- **Your tasks**:
• A. According to the Gong Mei tea text, which bush was Gong Mei traditionally made from?
• B. Decide whether each statement agrees with the Gong Mei tea text. Answer yes or no, and quote the words of the text that decide it.
(i) Gong Mei has more buds than Shou Mei.
(ii) Gong Mei is harvested only in spring.
(iii) Gong Mei is high in astringency.
• C. The Gong Mei tea text has a short list of labeled facts that starts with "Region". Give every label in that list with the value stated for it.

- **Page text**:
[start]
The "tribute eyebrow" — a white tea between White Peony and Shou Mei, with more buds than the latter and a soft honeyed-floral sweetness. Accessible, well-mannered and a fine candidate for ageing.

Region
Fujian — traditionally from the Cai Cha bush
Harvest
Spring and autumn — bud-and-leaf plucking
Oxidation
Lightly oxidised (withered and dried)
Cultivar
Cai Cha (small-leaf) and Da Bai bushes
Gong Mei

In the cup

Honeyed and floral with a soft sweetness — fuller than White Peony, more refined than a leafy Shou Mei.

What it gives

A gentle, mellow white — soft and low in astringency, soothing fresh and warming with age.

Gong Mei — tribute eyebrow — sits in the middle of the Fujian white-tea family. It carries more bud and tip than the leaf-heavy Shou Mei, which gives it a finer, sweeter cup, but it is more abundant and approachable than the prized White Peony. Traditionally it was made from the small-leaf Cai Cha bush, and the name nods to tea once sent as tribute.
[end]
- **Collected data**:
[start]
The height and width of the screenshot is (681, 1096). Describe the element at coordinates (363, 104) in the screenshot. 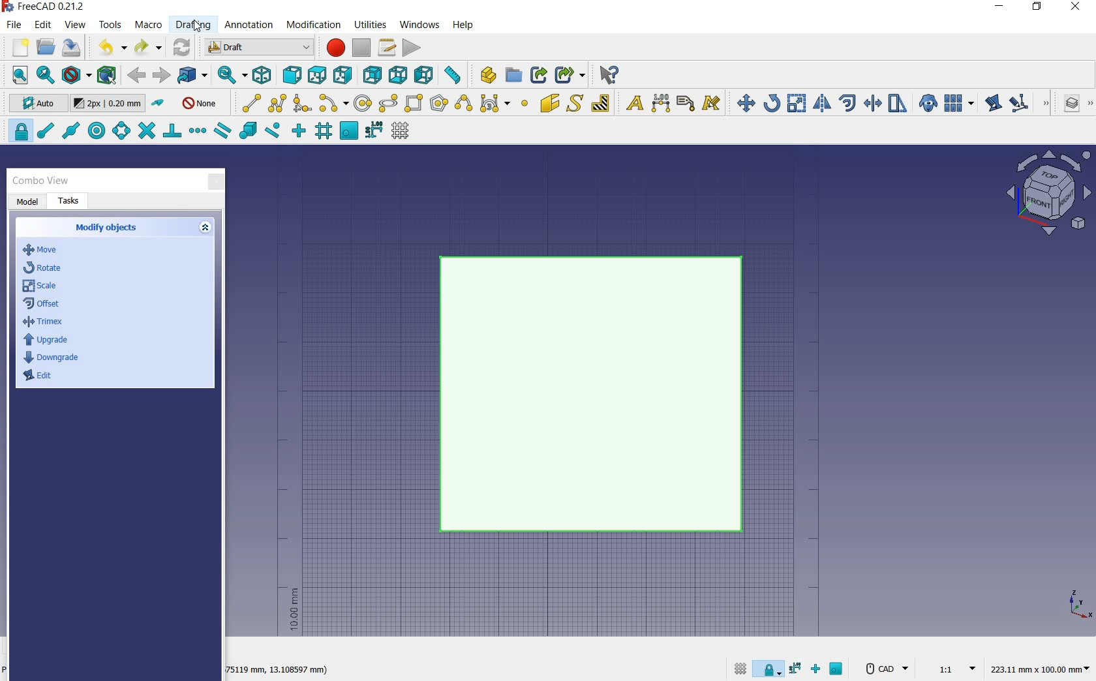

I see `circle` at that location.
[end]
- **Solution set**:
• A. The small-leaf Cai Cha bush.

• B.
(i) Yes: "with more buds than the latter"
(ii) No: "Spring and autumn — bud-and-leaf plucking"
(iii) No: "soft and low in astringency"

• C.
Region: Fujian — traditionally from the Cai Cha bush
Harvest: Spring and autumn — bud-and-leaf plucking
Oxidation: Lightly oxidised (withered and dried)
Cultivar: Cai Cha (small-leaf) and Da Bai bushes